Problem to work on
Which lines below fall between the one containing "Image resolution: width=747" and the one containing "Sort trades by the Прибыль column header"? Repeat them exactly, counting both of those lines, and add nothing else.

Stored data
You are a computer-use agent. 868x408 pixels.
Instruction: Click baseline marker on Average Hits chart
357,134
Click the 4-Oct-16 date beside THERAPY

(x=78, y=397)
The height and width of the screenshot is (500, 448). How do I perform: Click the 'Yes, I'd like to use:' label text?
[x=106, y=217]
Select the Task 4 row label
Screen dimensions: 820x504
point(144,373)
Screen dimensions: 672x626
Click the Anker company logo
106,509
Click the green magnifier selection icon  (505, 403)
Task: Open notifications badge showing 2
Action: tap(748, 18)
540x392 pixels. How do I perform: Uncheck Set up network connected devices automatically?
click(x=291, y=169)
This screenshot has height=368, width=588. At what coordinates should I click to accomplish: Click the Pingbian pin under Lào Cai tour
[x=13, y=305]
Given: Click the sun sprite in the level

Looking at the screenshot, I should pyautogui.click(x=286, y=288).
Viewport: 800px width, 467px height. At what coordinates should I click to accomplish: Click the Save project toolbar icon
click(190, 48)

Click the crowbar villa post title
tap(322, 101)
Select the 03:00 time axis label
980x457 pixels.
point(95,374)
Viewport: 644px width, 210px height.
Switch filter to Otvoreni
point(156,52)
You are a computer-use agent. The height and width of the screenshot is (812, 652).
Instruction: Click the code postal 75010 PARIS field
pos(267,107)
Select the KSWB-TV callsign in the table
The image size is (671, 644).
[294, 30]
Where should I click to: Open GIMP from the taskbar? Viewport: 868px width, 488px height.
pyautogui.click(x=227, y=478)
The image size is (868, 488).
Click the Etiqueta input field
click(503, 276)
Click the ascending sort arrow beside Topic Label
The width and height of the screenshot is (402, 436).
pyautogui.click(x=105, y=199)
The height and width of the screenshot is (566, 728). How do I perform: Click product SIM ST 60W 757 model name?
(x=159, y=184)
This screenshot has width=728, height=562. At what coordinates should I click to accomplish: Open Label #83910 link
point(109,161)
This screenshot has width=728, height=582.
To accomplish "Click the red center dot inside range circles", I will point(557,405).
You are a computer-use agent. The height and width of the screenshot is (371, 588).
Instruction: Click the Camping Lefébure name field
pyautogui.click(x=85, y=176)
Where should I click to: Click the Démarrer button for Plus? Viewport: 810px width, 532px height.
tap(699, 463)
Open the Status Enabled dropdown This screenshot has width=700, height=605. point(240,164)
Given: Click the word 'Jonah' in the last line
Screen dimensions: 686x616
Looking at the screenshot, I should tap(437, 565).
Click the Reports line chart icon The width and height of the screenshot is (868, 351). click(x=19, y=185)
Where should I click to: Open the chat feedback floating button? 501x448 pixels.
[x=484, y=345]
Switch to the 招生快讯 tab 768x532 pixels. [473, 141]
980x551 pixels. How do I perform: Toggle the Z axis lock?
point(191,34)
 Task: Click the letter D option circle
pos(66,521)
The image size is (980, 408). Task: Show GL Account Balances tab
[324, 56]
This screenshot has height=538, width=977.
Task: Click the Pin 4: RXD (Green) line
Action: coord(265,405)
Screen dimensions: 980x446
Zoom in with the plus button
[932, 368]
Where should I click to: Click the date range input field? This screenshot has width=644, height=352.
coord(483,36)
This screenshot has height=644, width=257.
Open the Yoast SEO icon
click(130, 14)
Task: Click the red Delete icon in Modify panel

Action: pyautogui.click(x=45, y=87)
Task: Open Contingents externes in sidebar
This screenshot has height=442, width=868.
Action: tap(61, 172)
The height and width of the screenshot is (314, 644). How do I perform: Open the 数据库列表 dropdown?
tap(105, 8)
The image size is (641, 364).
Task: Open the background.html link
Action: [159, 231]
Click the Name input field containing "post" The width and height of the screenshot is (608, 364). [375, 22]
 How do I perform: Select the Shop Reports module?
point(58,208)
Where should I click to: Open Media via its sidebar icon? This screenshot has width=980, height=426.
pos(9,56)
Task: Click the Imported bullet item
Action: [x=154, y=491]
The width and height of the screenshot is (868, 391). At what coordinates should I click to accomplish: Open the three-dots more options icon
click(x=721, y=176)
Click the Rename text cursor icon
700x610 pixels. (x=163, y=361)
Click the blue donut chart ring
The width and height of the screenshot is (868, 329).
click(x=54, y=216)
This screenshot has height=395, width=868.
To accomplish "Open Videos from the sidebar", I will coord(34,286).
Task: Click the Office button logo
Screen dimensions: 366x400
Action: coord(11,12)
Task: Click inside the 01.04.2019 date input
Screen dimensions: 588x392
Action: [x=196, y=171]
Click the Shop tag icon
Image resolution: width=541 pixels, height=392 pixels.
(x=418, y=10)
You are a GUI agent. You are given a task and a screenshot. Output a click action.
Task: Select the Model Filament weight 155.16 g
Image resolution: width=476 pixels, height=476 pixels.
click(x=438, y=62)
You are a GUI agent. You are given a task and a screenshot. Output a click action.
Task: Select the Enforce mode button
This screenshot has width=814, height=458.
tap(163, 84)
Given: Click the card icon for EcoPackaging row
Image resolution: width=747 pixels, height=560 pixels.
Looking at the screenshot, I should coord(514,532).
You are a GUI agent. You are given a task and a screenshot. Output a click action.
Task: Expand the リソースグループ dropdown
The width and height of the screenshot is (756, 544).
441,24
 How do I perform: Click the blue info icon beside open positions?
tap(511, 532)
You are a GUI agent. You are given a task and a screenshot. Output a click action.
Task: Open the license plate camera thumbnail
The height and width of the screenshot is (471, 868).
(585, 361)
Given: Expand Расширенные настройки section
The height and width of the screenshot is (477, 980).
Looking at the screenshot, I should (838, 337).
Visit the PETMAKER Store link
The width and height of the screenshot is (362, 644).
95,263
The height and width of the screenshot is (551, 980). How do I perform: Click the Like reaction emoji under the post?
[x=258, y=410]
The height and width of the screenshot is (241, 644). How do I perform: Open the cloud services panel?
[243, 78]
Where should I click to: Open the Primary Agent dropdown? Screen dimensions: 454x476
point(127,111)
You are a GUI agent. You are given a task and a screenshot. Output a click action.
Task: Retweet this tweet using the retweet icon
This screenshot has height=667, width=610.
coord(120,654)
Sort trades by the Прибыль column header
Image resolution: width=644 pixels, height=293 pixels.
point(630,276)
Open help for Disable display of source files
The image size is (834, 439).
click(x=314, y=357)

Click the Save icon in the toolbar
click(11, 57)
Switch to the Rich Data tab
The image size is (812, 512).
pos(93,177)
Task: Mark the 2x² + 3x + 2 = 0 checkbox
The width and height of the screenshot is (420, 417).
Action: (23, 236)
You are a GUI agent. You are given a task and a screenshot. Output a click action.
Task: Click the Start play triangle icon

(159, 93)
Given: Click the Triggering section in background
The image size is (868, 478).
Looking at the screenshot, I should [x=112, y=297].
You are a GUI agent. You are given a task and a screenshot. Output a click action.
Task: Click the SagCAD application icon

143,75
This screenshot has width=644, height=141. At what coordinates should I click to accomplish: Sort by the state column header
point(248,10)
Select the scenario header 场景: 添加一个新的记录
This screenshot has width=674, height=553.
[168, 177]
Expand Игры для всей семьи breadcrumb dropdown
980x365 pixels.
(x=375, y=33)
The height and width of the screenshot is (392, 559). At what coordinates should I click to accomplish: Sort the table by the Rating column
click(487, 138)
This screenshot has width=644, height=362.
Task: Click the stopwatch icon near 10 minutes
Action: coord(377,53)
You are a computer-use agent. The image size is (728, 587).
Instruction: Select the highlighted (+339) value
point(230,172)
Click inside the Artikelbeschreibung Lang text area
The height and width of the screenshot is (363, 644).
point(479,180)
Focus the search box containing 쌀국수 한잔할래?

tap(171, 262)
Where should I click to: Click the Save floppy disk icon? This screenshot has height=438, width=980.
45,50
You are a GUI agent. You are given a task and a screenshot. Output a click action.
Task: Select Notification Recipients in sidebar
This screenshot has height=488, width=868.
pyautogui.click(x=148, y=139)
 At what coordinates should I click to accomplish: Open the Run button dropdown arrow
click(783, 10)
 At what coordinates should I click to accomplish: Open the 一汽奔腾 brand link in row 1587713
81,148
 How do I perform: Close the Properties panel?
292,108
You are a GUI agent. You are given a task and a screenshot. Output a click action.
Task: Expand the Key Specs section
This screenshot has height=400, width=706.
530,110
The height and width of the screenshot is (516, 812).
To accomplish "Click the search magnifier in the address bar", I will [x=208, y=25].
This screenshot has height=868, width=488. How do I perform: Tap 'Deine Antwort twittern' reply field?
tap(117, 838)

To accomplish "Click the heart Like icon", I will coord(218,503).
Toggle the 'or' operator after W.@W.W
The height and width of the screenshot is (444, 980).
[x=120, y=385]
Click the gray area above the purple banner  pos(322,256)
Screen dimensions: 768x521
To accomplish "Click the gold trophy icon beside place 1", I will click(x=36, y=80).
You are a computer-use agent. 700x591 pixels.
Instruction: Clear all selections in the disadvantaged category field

Exercise solution
Image resolution: width=747 pixels, height=560 pixels.
Looking at the screenshot, I should coord(514,532).
You are a GUI agent. You are given a task and a screenshot. Output a click action.
Task: Expand the リソースグループ dropdown
The width and height of the screenshot is (756, 544).
441,24
 How do I perform: Click the blue info icon beside open positions?
tap(511, 532)
You are a GUI agent. You are given a task and a screenshot. Output a click action.
Task: Open the license plate camera thumbnail
The height and width of the screenshot is (471, 868).
(585, 361)
Given: Expand Расширенные настройки section
The height and width of the screenshot is (477, 980).
Looking at the screenshot, I should (838, 337).
Visit the PETMAKER Store link
The width and height of the screenshot is (362, 644).
95,263
The height and width of the screenshot is (551, 980). How do I perform: Click the Like reaction emoji under the post?
[x=258, y=410]
The height and width of the screenshot is (241, 644). How do I perform: Open the cloud services panel?
[243, 78]
Where should I click to: Open the Primary Agent dropdown? Screen dimensions: 454x476
point(127,111)
You are a GUI agent. You are given a task and a screenshot. Output a click action.
Task: Retweet this tweet using the retweet icon
This screenshot has height=667, width=610.
coord(120,654)
Sort trades by the Прибыль column header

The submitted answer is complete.